How to Use Audio Hijack to Record a RealPlayer Stream
by Marion Bates <mbates at whoopis.com>
Last modified: December 31 1969 16:00:00
- Download RealPlayer for OS X from here. Install it, let it quit open browsers to configure them, etc.
- Download and Install Audio Hijack trial version.
- Download the RAM file for some show.
- Drag that RAM file into Audio Hijack's main window (the window
with "DVD Player Session", "iTunes Session", etc. in it). A new entry
appears: "RealPlayer Session".
- Select that, and click the "Hijack" button. It may say it needs
to quit and relaunch RealPlayer in order to complete the operation -- let it.
- Then, immediately click the "Record" button.
You should hear the show start to play, and a file called "RealPlayer Session
20070607 1248.aiff" (that string will differ slightly -- it's today's date and time) appears either on the Desktop or inside your home folder's Music folder, in a subfolder called "Audio Hijack."
Now, once the show ends, I'm not sure whether it would automatically
quit recording and finish the file or whether I would have to stop it
manually -- the non-pro version will add noise after 10 minutes so I'm
not going to get to find out. You will, when you unlock it by registering.

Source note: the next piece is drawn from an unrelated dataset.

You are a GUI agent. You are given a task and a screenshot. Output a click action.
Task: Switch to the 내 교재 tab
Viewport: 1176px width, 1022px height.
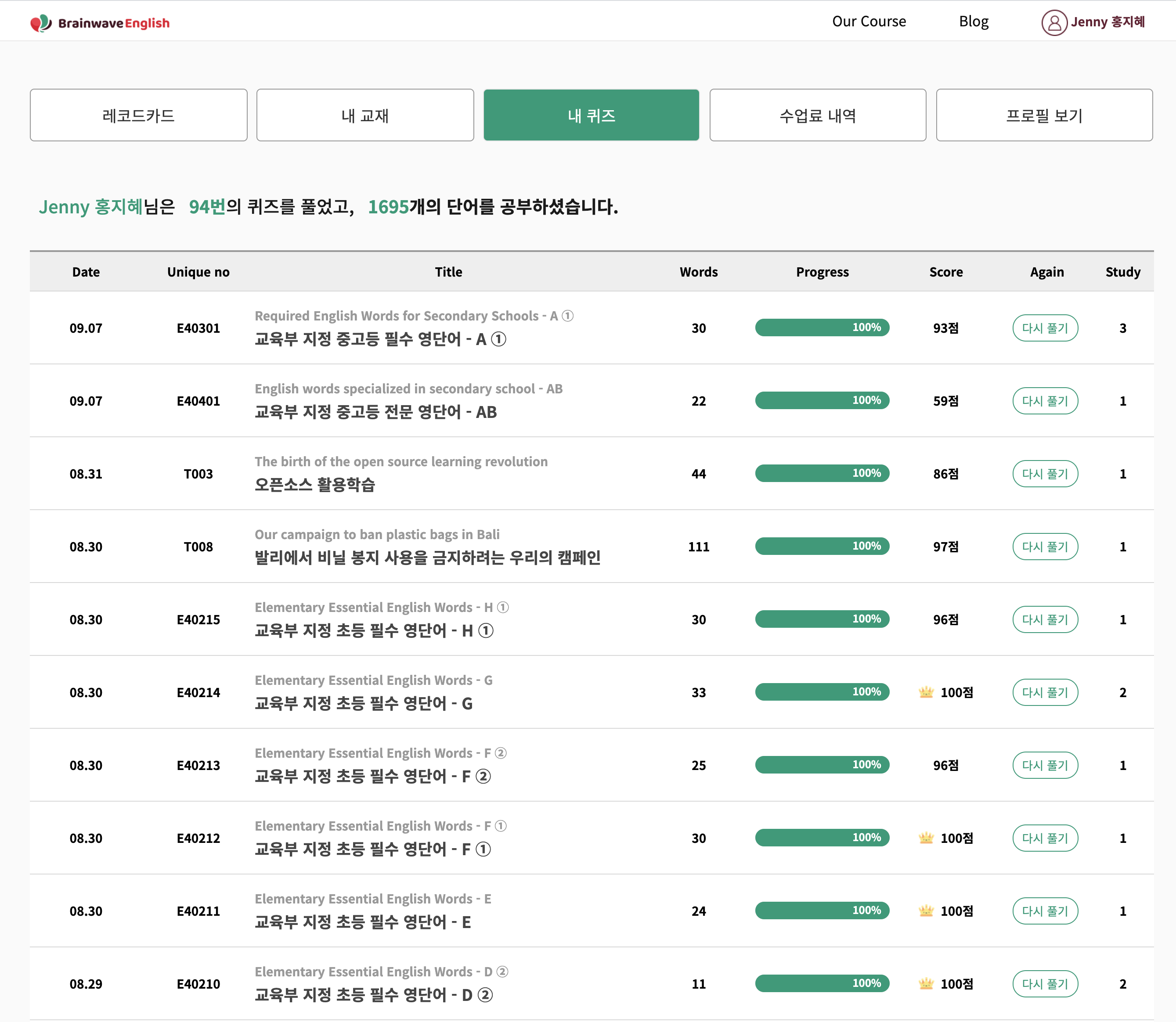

Anyway, once it's finished in whatever way, I recommend you delete the "Realplayer Session" entry from Audio Hijack, so that next time you do this, you won't confuse yourself with two identical entries. Then, drag the recording file into your iTunes Library; it will import.
Note that it is an AIFF (Audio Interchange File Format) which is
uncompressed, full-CD-quality, and therefore huge (like 10MB
per minute). You can convert it to mp3 in iTunes:
- Open iTunes preferences and go to Advanced, then choose the
Importing tab. Make sure that it is set to "Import Using MP3 Encoder".
You can pick the quality you like -- for mostly spoken-word radio shows,
you don't need to go for a super-high-quality recording, so 128kbps is
probably fine. Close the preferences window.
- Find and select the recording file you dragged into the Library,
and right-click (or control-click) on it. From the popup menu, select
"Convert to MP3".
- When it's finished, you can delete the AIFF version. If you can't
tell which one it is (because they will both have the same name), go
to the View menu and select View Options, and check the box marked
"Kind" (second column, about halfway down). Then you will have a
"Kind" column showing in iTunes; select the AIFF version and delete
it.
There is probably a better/easier way to do this, but this is what worked for me.